During its January earnings call, Samsung said it was “accelerating ramp-up of advanced nodes and actively increasing the share of high-value-added products such as HBM, DDR5, LPDDR5, and GDDR7.” The company aims to slash DDR4 and LPDDR4 sales — which made up over 30% of revenue in 2024 — to single digits this year.
SK hynix also revealed plans in late 2024 to reduce DDR4 and LPDDR4 output ahead of schedule, while ramping up investment in HBM and DDR5 production.
Legacy DRAM prices have plunged in recent years under pressure from Chinese manufacturers. According to DRAMeXchange, the average fixed transaction price for PC DRAM (DDR4 8Gb 1Gx8) fell from a peak of $8.19 in 2018 to just $1.35 as of March 2025.
Further pressure looms as Chinese memory maker Changxin Memory Technologies (CXMT) continues expanding DDR4 production, potentially prolonging the downturn.
The major players’ pivot away from older DRAM reflects a broader effort to escape shrinking-margin markets. Even in HBM, the same pattern is emerging. The HBM2E standard, now considered two generations old compared to HBM3 and HBM3E, is being sidelined as demand concentrates on the latest technologies.
SK hynix, the market leader in HBM, now generates most of its HBM sales from newer products, with negligible reliance on HBM2E. Micron has skipped over earlier HBM generations entirely, directly entering the market with HBM3E chips.

SK hynix HBM exhibited at the ‘TSMC 2025 Technology Symposium’ (Image provided by SK hynix Newsroom)
SK hynix is also betting on higher profitability by expanding shipments of its 12-high stack HBM3E products, which command a 50–60% premium over 8-high versions. The company plans to complete preparations for mass production of next-generation HBM4 within 2025, with HBM3E 12-high and HBM4 expected to dominate its output in 2026.

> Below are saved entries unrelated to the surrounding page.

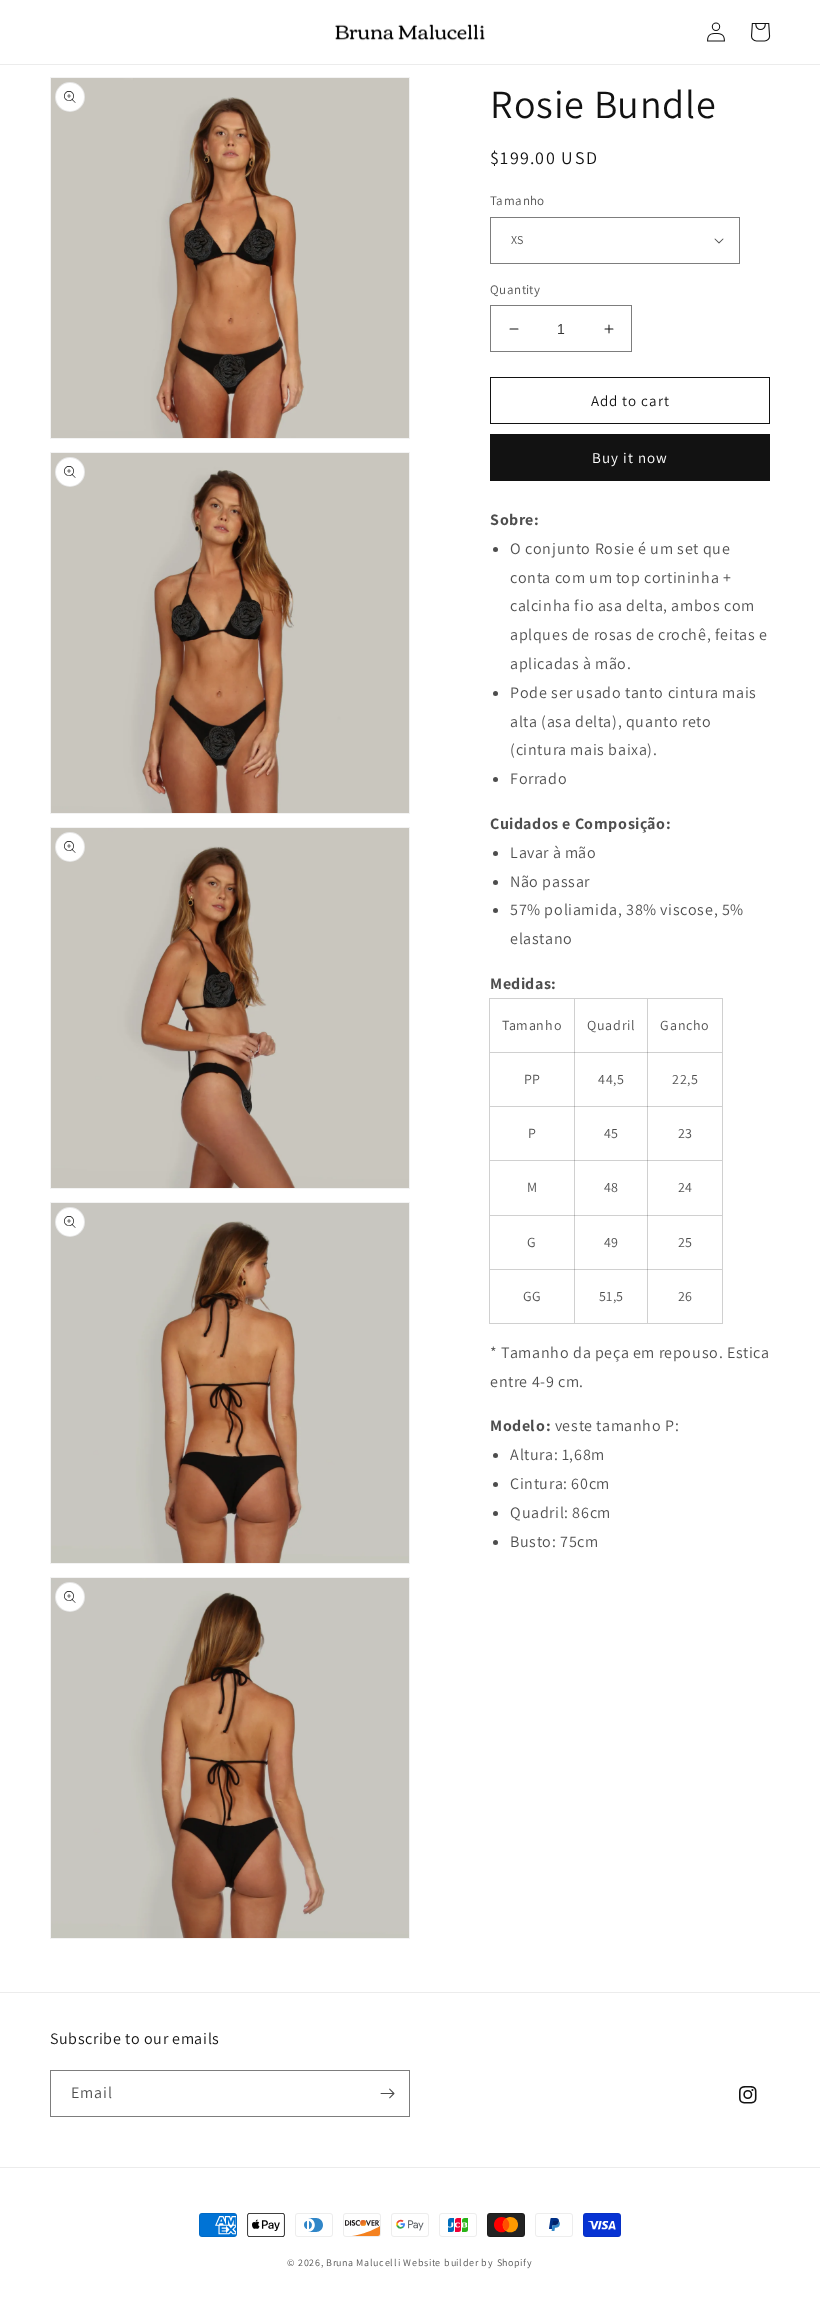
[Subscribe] (387, 2093)
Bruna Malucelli (363, 2262)
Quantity (515, 289)
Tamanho (517, 200)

“Maximizing profitability means selling the latest, highest-spec memory chips to customers like Nvidia,” said an industry source. “And we’re seeing the same trend in NAND flash, where manufacturers are shifting away from older products and focusing on enterprise SSDs and high-layer stacking technologies.”
As the memory landscape rapidly evolves, companies that pivot fastest to cutting-edge products appear best positioned to thrive in the AI-driven semiconductor era.